Doug Ford will find that he will have a fight on his hands if he tries to cancel the scheduled $15 minimum wage increase and/or if he finds his “billions in efficiencies” through slashing spending on social programs such as health and education. Many of those workers who voted for him, taken in by his rhetoric of being the fighter for the little guy, and many who sat the election out, will join the inevitable protests that have the potential to dwarf the “Days of Action” that was a feature of the Harris era in the 1990s.

Could it have been any different?

The NDP does not seem particularly disappointed with the election outcome. They congratulated themselves on having had their second best ever election result. In a sense, they are right. In terms of votes won and that they are now the official opposition in Parliament, those are worthy of recognition. However, it could have been very different. They had a more left-wing program than in 2014, this time being to the left of the Liberals, and they were more openly in solidarity with organized labour and low paid workers. Yet Horwath was still keen to project herself as “safe and dependable” by managing the province and the economy. It is a sad reflection on the appeal of the NDP, that the 7% increased voter turnout benefited the Conservatives more than the NDP.

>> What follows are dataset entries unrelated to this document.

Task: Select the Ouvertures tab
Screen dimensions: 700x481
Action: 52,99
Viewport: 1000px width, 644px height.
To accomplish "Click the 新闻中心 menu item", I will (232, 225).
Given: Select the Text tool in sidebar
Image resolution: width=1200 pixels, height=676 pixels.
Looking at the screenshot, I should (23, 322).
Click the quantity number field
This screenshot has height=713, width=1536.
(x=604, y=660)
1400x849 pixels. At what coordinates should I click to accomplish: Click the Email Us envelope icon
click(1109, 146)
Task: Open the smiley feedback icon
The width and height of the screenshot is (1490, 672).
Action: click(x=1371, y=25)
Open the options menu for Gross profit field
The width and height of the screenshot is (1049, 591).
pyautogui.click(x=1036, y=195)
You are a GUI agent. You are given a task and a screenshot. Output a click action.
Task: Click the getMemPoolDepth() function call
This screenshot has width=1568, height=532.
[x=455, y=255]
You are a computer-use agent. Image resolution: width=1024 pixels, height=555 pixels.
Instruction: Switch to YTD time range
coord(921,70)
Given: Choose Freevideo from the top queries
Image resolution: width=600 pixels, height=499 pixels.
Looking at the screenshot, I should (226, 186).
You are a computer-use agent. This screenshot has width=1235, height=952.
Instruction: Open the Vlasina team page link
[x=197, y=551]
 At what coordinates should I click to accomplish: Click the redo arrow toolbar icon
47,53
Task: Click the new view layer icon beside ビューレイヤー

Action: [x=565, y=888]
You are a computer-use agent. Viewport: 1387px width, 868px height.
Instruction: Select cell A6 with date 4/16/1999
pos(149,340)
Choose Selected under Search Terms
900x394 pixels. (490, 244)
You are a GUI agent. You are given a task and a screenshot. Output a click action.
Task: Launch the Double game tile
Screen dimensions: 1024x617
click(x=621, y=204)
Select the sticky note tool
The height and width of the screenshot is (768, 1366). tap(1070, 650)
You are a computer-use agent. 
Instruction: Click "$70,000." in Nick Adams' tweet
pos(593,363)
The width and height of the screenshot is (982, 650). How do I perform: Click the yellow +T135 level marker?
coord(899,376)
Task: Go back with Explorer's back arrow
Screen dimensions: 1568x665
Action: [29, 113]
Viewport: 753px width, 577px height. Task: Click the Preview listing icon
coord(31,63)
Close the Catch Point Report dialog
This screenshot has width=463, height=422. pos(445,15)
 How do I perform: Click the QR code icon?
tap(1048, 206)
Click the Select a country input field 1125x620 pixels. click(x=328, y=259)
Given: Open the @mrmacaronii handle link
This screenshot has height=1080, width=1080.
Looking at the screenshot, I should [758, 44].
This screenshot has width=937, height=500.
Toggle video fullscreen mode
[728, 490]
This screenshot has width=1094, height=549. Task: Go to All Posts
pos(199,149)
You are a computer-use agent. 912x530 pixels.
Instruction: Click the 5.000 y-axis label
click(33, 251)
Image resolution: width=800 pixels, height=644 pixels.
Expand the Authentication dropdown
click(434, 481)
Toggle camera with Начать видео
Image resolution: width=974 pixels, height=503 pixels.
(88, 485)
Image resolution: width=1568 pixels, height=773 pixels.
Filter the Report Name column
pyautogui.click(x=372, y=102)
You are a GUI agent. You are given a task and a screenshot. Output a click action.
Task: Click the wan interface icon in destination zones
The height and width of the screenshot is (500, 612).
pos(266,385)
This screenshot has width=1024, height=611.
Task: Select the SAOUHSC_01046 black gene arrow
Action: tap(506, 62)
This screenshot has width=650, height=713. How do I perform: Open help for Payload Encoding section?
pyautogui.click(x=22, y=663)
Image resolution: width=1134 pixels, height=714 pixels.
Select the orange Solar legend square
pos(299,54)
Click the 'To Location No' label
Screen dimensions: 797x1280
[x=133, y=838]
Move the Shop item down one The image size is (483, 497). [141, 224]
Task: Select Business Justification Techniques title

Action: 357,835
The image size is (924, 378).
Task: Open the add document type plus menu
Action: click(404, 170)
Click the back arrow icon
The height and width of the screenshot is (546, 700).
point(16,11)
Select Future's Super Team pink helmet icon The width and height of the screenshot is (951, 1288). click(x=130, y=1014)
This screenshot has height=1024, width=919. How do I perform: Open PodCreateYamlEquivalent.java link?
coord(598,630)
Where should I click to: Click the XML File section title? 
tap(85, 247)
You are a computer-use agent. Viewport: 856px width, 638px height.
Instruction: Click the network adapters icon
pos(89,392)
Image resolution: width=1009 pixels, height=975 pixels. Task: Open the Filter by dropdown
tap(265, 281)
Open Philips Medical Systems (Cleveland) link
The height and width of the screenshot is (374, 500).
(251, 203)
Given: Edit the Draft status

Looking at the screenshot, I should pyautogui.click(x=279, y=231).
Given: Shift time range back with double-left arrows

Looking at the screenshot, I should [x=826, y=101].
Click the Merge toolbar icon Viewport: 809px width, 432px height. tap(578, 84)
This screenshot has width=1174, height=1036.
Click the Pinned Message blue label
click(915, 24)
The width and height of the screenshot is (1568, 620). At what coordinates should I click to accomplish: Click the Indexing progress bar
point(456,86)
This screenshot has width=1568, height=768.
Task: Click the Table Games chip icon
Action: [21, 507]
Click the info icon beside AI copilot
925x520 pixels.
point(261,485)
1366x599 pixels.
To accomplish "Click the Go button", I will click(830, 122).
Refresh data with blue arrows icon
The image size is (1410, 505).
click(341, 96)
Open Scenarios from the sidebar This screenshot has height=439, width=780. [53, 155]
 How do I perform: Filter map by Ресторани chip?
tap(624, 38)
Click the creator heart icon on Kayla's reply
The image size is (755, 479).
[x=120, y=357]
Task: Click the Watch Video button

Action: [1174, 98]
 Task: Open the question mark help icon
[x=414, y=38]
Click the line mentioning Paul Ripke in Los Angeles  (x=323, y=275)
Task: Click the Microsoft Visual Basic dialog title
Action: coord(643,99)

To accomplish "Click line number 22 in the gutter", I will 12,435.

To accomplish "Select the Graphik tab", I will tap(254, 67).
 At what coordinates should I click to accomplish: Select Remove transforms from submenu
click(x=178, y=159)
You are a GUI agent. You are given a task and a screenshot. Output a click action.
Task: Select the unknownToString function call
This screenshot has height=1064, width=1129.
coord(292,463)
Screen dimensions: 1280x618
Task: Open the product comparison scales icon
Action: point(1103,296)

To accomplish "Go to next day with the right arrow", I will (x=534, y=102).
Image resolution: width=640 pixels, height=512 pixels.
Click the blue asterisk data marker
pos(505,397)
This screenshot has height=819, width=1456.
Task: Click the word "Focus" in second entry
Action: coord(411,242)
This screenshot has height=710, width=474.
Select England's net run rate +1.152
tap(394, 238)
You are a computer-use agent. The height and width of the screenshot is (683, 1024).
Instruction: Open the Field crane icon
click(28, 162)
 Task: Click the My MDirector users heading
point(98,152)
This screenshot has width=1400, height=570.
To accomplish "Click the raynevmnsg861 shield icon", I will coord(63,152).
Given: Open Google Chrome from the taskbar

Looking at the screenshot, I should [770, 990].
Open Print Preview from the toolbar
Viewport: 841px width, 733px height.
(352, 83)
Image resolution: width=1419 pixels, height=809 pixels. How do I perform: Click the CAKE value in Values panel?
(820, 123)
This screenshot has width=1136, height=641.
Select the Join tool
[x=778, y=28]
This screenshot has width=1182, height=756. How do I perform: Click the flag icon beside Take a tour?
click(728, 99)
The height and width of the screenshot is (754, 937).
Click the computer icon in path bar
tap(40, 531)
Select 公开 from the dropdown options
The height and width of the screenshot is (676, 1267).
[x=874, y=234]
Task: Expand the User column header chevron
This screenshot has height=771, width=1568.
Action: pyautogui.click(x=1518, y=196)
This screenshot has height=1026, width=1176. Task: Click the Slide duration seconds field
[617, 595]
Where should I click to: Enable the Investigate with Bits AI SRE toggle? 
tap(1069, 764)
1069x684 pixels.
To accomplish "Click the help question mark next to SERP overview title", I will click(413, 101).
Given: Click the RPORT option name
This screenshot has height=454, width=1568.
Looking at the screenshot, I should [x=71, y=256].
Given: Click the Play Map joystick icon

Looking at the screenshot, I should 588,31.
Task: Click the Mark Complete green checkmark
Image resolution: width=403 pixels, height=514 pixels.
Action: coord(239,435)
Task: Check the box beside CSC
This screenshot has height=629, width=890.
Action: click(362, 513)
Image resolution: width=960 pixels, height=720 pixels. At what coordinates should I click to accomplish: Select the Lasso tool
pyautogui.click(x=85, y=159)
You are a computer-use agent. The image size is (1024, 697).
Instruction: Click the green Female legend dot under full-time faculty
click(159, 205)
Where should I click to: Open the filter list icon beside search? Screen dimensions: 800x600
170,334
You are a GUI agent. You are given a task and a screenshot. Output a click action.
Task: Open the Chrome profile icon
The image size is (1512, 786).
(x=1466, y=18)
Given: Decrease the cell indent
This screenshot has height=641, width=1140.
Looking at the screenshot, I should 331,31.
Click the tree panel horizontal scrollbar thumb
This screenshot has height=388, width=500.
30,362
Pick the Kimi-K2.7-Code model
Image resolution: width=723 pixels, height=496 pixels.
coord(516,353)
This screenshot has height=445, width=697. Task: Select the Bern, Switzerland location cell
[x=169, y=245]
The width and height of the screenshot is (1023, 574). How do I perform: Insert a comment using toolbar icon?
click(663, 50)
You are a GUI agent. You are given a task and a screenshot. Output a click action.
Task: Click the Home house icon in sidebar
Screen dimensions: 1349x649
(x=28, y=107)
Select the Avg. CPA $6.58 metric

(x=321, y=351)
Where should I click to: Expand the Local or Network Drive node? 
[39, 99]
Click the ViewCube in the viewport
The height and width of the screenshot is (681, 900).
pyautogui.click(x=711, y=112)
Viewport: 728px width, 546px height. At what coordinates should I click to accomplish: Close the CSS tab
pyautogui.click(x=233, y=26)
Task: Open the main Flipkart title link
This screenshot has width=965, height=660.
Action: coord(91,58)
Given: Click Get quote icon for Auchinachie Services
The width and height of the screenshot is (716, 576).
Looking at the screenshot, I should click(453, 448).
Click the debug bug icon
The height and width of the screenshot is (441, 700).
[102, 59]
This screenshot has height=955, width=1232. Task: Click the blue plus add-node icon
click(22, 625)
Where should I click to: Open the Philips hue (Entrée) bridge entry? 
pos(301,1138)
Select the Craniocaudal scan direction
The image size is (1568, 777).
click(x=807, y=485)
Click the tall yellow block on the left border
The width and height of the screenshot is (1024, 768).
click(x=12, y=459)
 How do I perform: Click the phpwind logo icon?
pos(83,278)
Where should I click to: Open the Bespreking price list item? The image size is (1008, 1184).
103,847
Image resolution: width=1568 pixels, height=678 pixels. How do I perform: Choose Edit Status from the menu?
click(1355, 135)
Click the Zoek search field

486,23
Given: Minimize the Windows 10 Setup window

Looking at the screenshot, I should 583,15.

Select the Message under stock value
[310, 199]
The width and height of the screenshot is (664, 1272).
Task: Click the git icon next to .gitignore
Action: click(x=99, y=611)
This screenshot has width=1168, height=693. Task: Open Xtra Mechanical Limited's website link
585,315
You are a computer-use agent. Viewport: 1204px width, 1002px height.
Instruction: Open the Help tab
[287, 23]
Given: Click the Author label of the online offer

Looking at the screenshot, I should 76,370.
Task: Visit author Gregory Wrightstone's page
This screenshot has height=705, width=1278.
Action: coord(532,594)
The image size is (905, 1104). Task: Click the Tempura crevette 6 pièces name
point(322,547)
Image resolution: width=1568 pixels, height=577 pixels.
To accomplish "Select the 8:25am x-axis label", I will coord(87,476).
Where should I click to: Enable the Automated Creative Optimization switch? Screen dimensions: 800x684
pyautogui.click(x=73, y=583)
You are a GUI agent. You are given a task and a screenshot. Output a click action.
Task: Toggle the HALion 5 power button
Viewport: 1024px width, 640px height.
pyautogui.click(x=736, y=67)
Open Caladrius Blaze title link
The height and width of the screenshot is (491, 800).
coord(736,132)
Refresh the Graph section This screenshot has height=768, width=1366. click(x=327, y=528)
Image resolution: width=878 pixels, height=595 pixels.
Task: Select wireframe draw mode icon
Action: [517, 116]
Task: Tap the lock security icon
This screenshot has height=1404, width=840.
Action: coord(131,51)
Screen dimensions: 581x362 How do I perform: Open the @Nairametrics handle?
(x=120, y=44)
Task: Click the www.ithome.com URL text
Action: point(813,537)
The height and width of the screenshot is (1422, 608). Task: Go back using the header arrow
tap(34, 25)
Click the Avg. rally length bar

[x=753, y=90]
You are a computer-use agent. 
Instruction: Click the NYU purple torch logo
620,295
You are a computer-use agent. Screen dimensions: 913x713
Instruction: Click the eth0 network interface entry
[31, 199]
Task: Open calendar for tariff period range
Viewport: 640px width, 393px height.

Horwath’s party is not a campaigning socialist force that organizes and mobilizes between elections. Most of its local branches are shells which only come alive at election time. Missing from this election, and indeed all NDP election campaigns, was the fighting spirit of, say, the Sanders or Corbyn campaigns – no mass rallies either in Toronto or in hockey arenas in small town Ontario aimed at “the 99%” or “the many not the few.”

Had Horwath been campaigning around the province in that way over the last three years, support for right-wing populism could have been greatly undermined.  Another factor impeding NDP progress was the political role of organized labour. Over the last 20 years, it has been shameful. More from lethargy and routine, some unions, usually the more conservative ones, continued to endorse the NDP. The majority, however, adopted the approach of strategic voting which, in practice, often meant supporting Liberal candidates, including donating money and person power to Liberal campaigns. This time, seeing which way the wind was blowing (the late upsurge for the NDP), some unions that had formerly played the strategic voting game jumped off the fence, a couple of them at the eleventh hour! Too little, too late.

What lies ahead?

As some wise person remarked, “the only thing that is certain is uncertainty.” As the Ford attacks are unleashed, a lot will depend on the reaction of organized labour, rank and file union activists and the left.

It is commendable that the 15 and Fairness campaign in conjunction with the Ontario Federation of Labour, months ago, had planned a Toronto rally to take place a week after the election. Its purpose was to mobilize people to defend and promote, among other things, the implementation of the $15 minimum wage. Quite rightly, this rally was conceived on the basis that, no matter which party won on June 7, working people would have to rely on their own strength to stand up to the demands of big business. This June 16 rally could provide the focal point and impetus for building a mass province-wide opposition to the Ford agenda. And one thing is certain – Socialist Alternative members and supporters in Ontario will be fully participating in that movement.